Each line of the material holding the word "screenshot" must be identified and copied.

** Opening DATA block **

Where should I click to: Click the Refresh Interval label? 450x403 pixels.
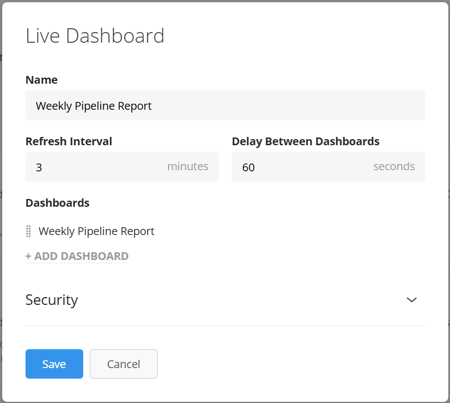point(69,141)
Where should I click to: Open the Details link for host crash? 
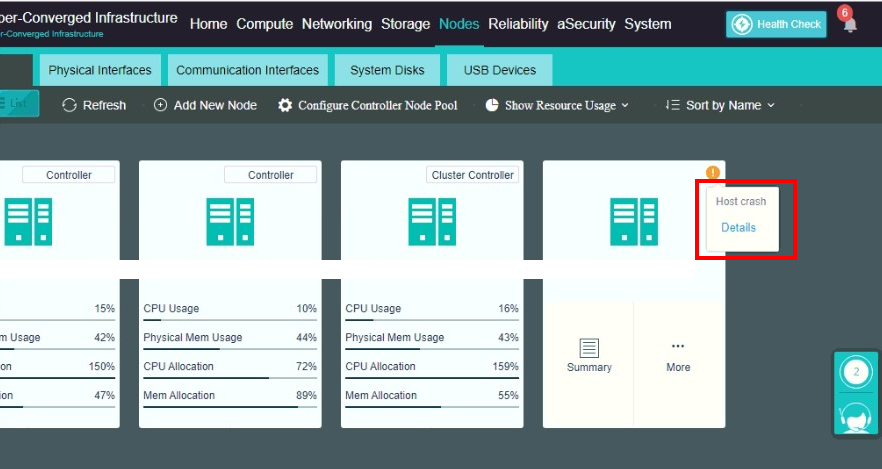coord(738,227)
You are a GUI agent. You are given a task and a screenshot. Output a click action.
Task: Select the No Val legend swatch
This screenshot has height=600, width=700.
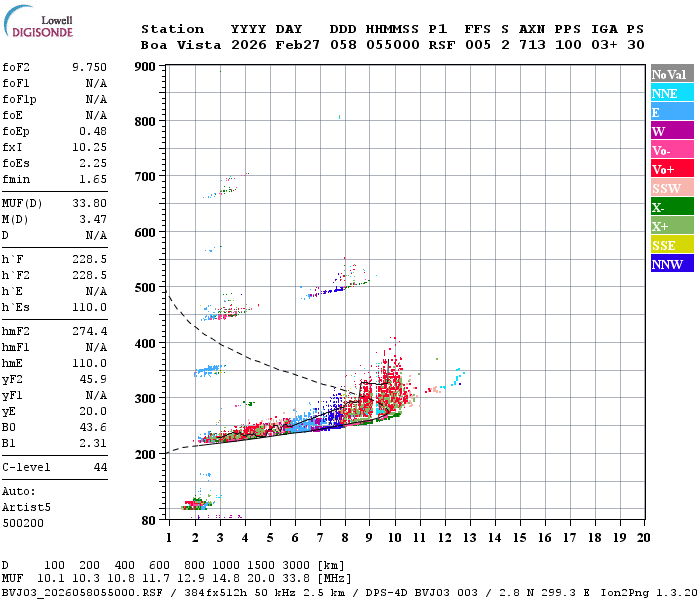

** Closing DATA block **

ANSWER SECTION
You are a GUI agent. You are given a task and a screenshot. Output a click action.
This screenshot has height=600, width=700.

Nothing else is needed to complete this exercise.